--- What to work on ---
Note how many lines in the entries below contain the string "Select", and answer with that number and no other text.

--- Records supplied ---
Start of Block

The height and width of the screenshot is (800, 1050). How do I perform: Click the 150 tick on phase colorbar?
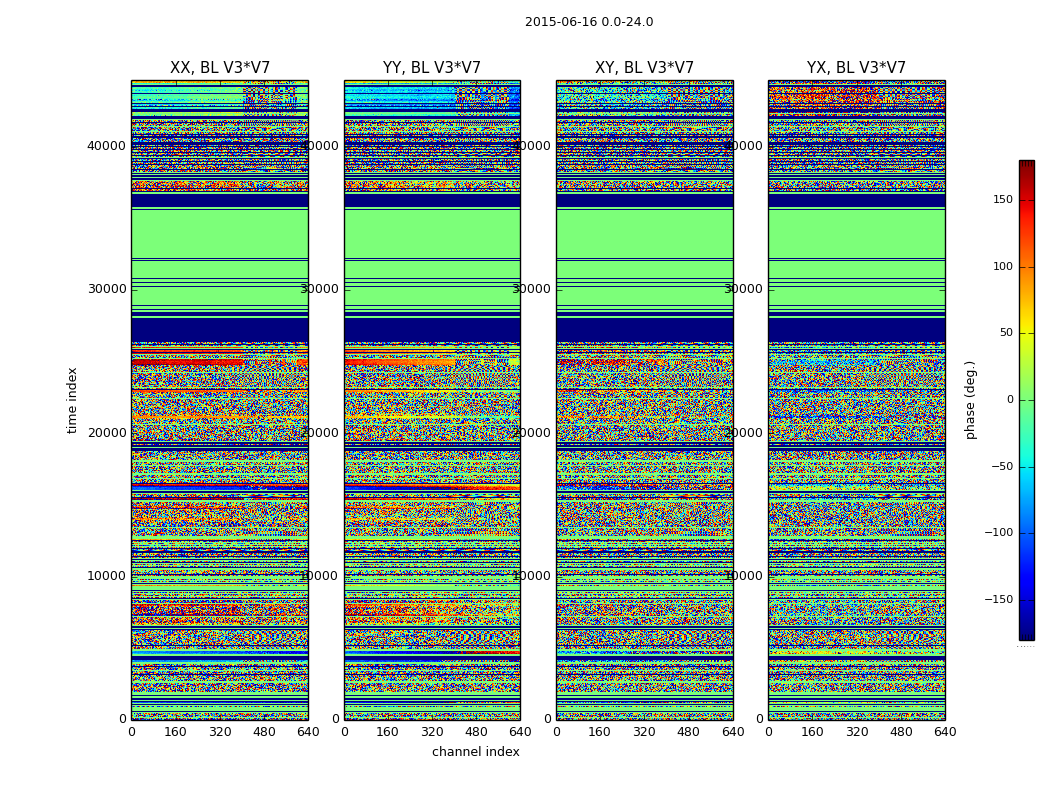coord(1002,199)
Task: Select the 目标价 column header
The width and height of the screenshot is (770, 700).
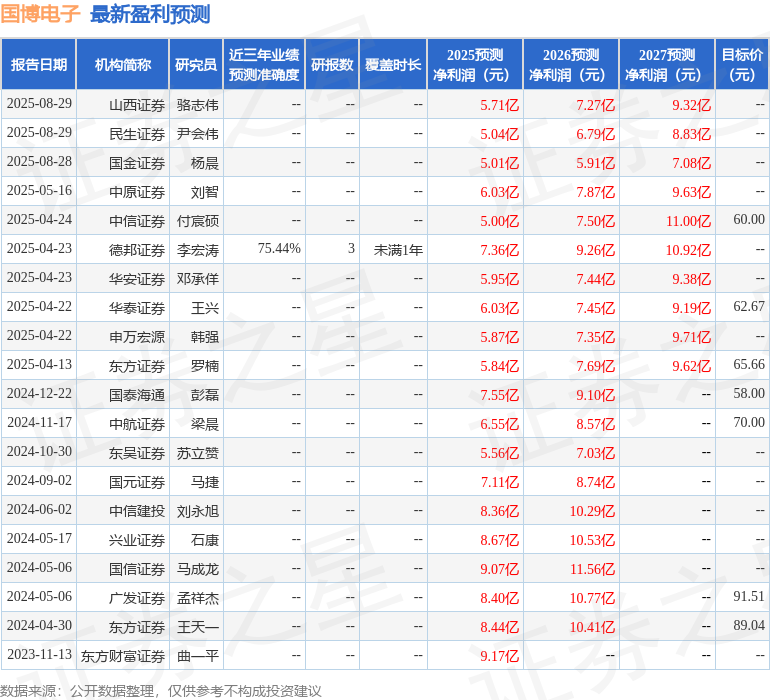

End of Block
Start of Block

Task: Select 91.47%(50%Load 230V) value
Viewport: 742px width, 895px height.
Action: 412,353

End of Block
Start of Block

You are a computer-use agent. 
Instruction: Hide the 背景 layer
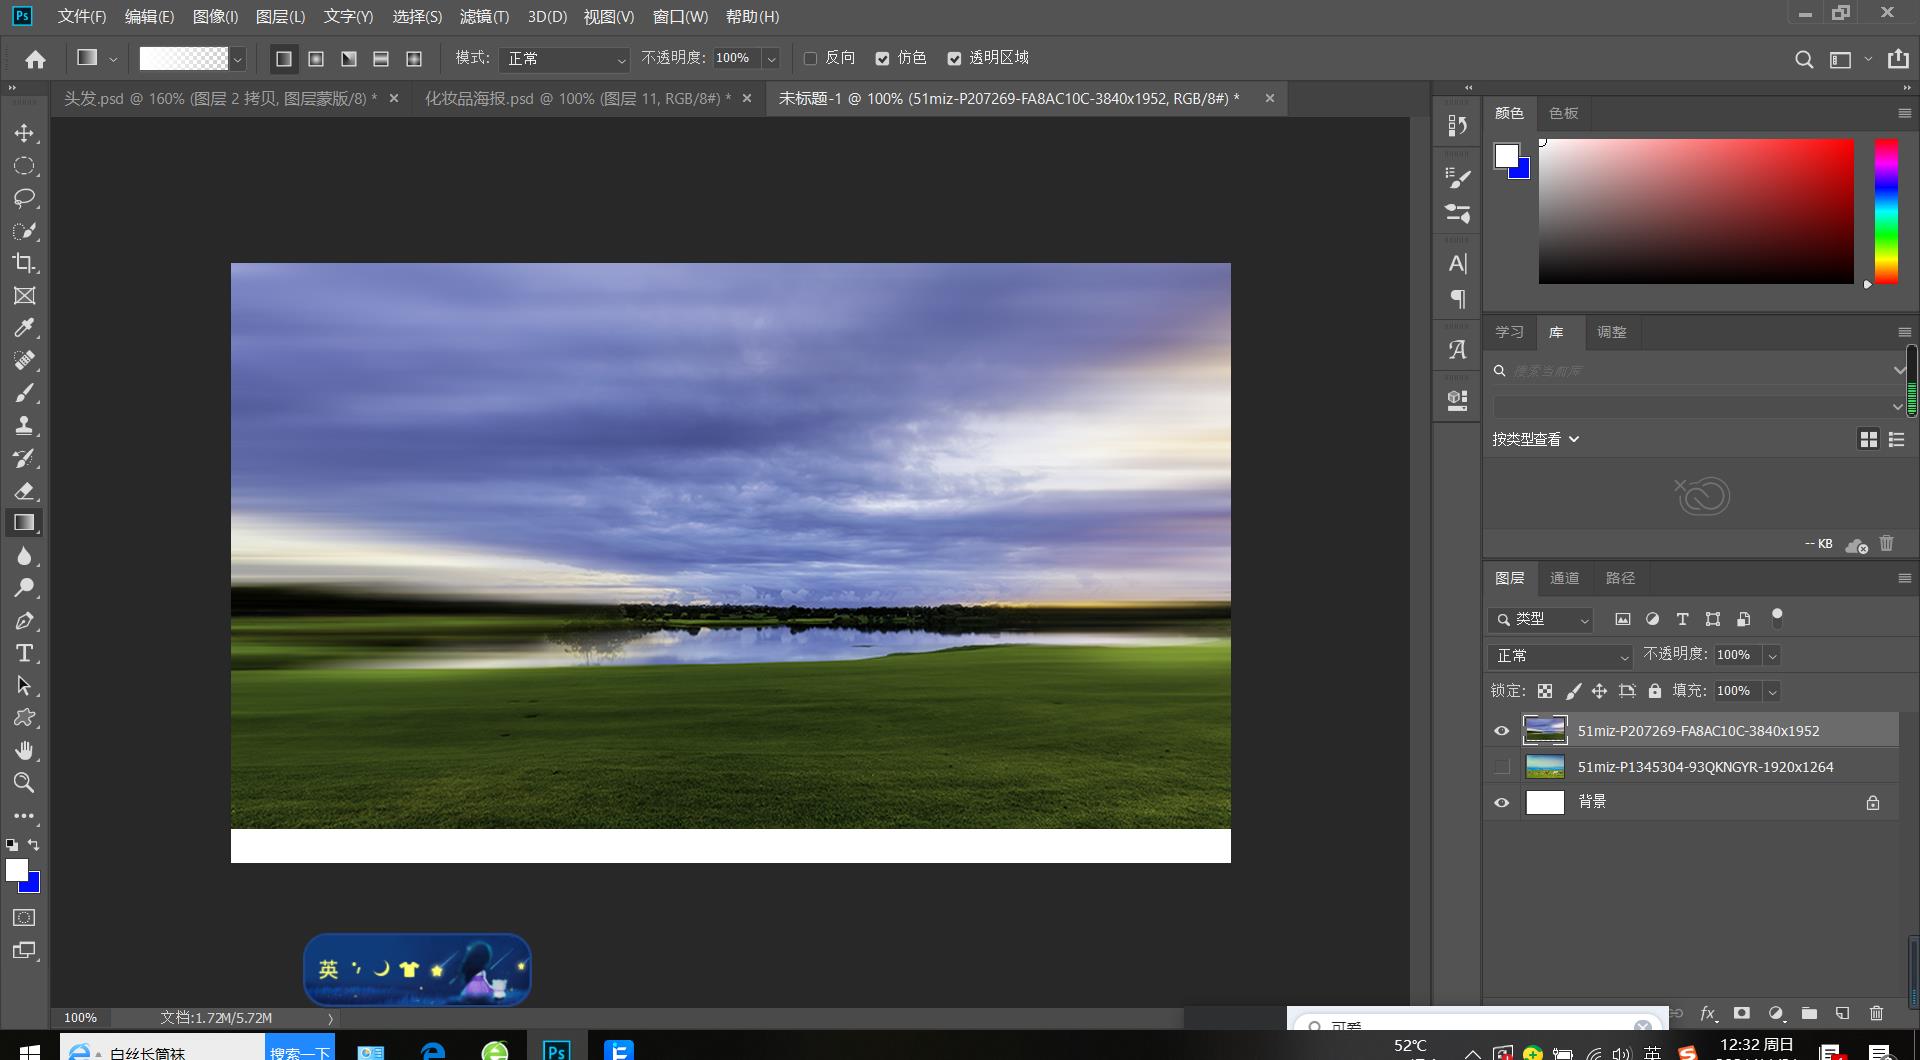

End of Block

--- Solution for this problem ---
2